::: Material to process :::

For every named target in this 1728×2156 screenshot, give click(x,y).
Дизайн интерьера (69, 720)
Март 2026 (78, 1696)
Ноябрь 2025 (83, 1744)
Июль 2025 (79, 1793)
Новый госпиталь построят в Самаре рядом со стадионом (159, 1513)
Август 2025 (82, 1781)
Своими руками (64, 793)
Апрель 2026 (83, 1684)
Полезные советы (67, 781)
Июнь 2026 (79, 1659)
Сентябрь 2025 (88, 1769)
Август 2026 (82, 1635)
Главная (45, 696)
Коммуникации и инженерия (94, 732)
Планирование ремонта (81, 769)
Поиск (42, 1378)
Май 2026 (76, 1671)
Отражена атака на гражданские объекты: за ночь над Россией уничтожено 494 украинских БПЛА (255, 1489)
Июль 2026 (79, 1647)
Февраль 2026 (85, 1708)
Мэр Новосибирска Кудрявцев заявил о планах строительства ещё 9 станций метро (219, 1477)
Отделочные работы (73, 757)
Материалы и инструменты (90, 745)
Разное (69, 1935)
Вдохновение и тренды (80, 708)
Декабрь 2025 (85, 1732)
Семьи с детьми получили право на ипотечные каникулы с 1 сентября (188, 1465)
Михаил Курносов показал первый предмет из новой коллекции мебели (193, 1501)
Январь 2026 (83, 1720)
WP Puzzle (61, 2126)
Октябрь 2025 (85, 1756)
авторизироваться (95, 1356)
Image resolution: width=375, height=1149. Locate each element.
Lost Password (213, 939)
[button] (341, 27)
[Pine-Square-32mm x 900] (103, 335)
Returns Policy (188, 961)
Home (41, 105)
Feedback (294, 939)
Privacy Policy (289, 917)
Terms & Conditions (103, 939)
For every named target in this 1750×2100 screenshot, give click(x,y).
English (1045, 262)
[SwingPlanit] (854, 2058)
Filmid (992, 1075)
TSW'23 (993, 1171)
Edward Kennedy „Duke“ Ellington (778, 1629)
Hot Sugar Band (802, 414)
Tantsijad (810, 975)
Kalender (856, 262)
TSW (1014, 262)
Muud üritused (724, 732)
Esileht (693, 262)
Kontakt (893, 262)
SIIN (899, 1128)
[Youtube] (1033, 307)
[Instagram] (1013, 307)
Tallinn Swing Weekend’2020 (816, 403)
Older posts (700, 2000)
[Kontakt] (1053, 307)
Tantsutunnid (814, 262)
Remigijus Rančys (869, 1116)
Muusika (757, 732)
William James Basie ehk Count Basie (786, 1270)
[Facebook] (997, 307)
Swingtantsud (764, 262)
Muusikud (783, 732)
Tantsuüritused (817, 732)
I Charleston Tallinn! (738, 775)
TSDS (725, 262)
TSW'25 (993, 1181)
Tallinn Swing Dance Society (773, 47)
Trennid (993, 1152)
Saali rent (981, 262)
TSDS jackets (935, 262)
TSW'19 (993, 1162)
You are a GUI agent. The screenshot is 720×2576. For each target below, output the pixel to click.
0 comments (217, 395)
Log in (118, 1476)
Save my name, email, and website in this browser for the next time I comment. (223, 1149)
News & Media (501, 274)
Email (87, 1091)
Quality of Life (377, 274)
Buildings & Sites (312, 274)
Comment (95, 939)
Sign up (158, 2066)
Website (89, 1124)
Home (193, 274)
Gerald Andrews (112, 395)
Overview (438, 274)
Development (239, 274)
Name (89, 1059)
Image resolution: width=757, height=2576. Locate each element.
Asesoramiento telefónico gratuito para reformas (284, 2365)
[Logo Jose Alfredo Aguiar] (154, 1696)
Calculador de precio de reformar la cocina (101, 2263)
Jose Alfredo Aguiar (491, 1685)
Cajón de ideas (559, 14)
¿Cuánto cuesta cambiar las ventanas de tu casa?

:::

### What to do:
Quote in full each line from the top of the records above through the line with "Коммуникации и инженерия (94, 732)"; stop after that line.

### The answer:
For every named target in this 1728×2156 screenshot, give click(x,y).
Дизайн интерьера (69, 720)
Март 2026 (78, 1696)
Ноябрь 2025 (83, 1744)
Июль 2025 (79, 1793)
Новый госпиталь построят в Самаре рядом со стадионом (159, 1513)
Август 2025 (82, 1781)
Своими руками (64, 793)
Апрель 2026 (83, 1684)
Полезные советы (67, 781)
Июнь 2026 (79, 1659)
Сентябрь 2025 (88, 1769)
Август 2026 (82, 1635)
Главная (45, 696)
Коммуникации и инженерия (94, 732)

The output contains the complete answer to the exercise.